3

Web-servers typically have a document root denoting the filesystem sub-tree visible via the web. Consequently for eg., if the document root is: /home/foouser/public_html/, then the web-server would map a request for http://www.foo.com/pics/foo.jpg to /home/foouser/public_html/pics/foo.jpg. This results in a series of disk requests to obtain the inode-number of foo.jpg.

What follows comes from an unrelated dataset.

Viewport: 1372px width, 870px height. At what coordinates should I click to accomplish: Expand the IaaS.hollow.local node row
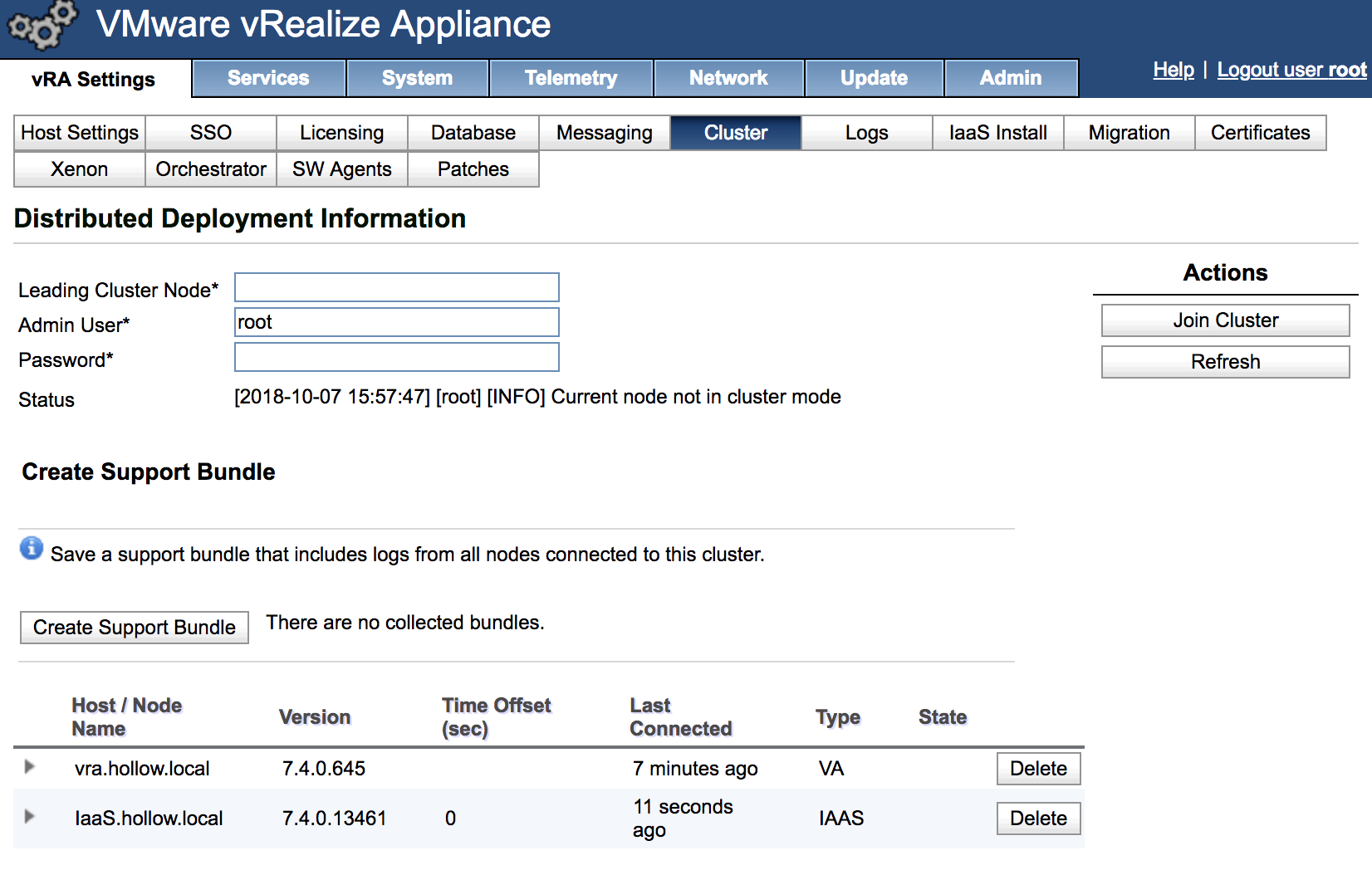coord(30,817)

Do web-servers do any optimizations to reduce the number of disk accesses (or) is it the role of the server-admin to set the document root as close to "/" as possible, to reduce the number of disk-accesses in the filename to inode number translation?

Avinash
  • 31
  • 1
  • I strongly doubt it. First of all, the gain would be minimal - inode lookup is probably negligible compared to network latency and transfer times. Second, web servers usually have to be portable across platforms and who knows how many filesystems; I can't think of a single straightforward way to optimize this lookup that would be correct, and work across filesystems. (What if the file / directory holding it is deleted and replaced between requests?) There's much more to be gained from switching to SSDs, CDNs, and caching, than from fiddling with the FS at this low a level. – millimoose Dec 09 '12 at 22:50

1 Answers1

0

I know this isn't directly the answer to your question, but by setting up a caching strategy you can drastically reduce disk reads. Especially if your static content is not hosted on your server.

Options:

  • Host static content on a CDN:
    • Pros: Off-load all load onto someone else's network. Cost?
    • Cons: Potentially less control. Cost?
  • Use Contendo/Akamai, which is also a CDN, but with some differences.
    • Pros: Host your content, but after the first read the cdn will handle caching based on the headers you send with your content (static or not)
    • Cons: Sometimes headers are really annoying to manage. Cache busting (breaking your own cache) can be annoying to handle when you want to replace old content.
  • Cache things locally. If you are making a DB request for instance you can cache the request. Next time your code is run check your in memory cache first (as opposed to make a db request immediately). You could cache entire pages then at an application controller/route level check if there is a cached version of the page/asset and serve that.
    • Pros: Lots of control. You can cache almost anything.
    • Cons: A ton of work to set up caching on every little thing. You need a strategy for every part of your website.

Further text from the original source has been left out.